THE TASK:
Your job with the data below is to output exactly the lines from the one holding "764x719 pixels." down to the one holding "Task: Click vertical scrollbar down arrow", both included, and no others.

[Stored records]
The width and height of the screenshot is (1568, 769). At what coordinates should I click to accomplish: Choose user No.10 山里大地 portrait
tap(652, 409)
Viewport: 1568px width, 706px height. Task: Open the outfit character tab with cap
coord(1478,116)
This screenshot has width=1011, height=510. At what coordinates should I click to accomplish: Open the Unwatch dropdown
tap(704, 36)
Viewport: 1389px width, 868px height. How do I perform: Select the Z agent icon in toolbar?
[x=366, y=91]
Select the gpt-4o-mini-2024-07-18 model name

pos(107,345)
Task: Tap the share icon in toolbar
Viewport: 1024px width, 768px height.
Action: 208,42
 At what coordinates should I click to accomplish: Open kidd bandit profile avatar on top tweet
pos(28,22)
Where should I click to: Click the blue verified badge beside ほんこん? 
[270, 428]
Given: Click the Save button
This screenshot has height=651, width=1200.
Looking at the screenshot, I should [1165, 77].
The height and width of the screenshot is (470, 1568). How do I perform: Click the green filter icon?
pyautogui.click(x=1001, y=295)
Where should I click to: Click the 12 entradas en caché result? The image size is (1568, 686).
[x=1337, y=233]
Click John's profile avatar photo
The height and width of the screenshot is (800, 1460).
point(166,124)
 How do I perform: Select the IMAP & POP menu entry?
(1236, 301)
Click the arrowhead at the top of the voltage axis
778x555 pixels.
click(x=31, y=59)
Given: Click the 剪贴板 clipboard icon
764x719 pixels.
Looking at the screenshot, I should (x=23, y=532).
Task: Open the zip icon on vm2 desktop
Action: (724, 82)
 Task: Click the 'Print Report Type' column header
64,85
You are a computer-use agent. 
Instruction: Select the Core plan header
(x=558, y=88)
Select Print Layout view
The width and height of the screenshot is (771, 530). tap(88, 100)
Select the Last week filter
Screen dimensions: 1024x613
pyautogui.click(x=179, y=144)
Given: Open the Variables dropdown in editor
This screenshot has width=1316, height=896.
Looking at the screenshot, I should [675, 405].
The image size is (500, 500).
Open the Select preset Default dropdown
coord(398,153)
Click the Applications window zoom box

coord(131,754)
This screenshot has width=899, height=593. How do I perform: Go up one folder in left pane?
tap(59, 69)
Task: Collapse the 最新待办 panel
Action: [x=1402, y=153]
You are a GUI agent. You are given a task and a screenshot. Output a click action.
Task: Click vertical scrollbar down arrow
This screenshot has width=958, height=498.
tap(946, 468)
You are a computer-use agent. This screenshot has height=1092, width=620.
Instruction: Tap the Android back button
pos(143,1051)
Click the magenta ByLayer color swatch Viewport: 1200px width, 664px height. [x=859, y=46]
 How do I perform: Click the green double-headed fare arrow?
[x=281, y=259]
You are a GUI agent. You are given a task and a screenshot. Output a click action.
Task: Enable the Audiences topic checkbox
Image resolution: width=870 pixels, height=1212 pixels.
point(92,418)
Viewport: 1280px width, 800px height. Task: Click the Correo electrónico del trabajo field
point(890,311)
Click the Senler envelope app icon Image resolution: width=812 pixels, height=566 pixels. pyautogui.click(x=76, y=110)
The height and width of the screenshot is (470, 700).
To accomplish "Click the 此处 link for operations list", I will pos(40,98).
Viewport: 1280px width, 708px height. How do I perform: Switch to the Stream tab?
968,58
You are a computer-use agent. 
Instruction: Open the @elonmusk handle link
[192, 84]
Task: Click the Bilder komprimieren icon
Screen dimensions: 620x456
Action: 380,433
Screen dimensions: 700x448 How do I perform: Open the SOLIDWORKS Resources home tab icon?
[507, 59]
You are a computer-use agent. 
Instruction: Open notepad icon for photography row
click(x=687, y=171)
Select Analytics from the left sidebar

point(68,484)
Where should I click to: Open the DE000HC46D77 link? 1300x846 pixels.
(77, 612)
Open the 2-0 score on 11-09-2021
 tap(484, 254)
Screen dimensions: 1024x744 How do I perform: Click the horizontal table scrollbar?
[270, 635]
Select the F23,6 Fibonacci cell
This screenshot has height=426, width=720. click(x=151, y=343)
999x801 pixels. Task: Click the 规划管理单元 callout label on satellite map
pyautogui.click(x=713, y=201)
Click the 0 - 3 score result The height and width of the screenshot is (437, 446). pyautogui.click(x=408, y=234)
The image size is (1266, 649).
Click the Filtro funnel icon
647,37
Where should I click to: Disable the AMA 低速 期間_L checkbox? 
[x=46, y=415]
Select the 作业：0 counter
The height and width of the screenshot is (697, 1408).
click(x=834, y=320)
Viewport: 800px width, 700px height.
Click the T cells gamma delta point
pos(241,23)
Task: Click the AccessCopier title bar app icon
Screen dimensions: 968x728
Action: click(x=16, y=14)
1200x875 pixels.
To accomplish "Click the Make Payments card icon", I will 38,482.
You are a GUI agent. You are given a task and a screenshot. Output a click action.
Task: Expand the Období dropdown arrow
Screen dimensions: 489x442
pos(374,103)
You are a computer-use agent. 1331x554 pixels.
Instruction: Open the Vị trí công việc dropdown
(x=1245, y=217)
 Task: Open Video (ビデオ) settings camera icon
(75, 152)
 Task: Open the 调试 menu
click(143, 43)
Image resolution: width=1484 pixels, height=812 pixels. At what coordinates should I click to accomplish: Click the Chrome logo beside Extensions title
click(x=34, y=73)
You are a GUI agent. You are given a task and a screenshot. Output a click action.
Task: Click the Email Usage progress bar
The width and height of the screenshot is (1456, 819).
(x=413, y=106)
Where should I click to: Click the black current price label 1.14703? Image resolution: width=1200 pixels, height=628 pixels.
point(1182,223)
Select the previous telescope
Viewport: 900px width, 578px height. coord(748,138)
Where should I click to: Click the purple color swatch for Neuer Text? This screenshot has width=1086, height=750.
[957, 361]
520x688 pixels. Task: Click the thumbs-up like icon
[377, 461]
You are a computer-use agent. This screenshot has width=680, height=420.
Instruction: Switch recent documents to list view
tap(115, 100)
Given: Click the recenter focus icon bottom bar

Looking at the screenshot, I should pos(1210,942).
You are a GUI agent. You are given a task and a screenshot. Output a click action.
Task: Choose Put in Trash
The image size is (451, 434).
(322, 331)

ANSWER FOR THE TASK:
764x719 pixels.
Looking at the screenshot, I should (x=23, y=532).
Task: Open the zip icon on vm2 desktop
Action: (724, 82)
 Task: Click the 'Print Report Type' column header
64,85
You are a computer-use agent. 
Instruction: Select the Core plan header
(x=558, y=88)
Select Print Layout view
The width and height of the screenshot is (771, 530). tap(88, 100)
Select the Last week filter
Screen dimensions: 1024x613
pyautogui.click(x=179, y=144)
Given: Open the Variables dropdown in editor
This screenshot has width=1316, height=896.
Looking at the screenshot, I should [675, 405].
The image size is (500, 500).
Open the Select preset Default dropdown
coord(398,153)
Click the Applications window zoom box

coord(131,754)
This screenshot has width=899, height=593. How do I perform: Go up one folder in left pane?
tap(59, 69)
Task: Collapse the 最新待办 panel
Action: [x=1402, y=153]
You are a GUI agent. You are given a task and a screenshot. Output a click action.
Task: Click vertical scrollbar down arrow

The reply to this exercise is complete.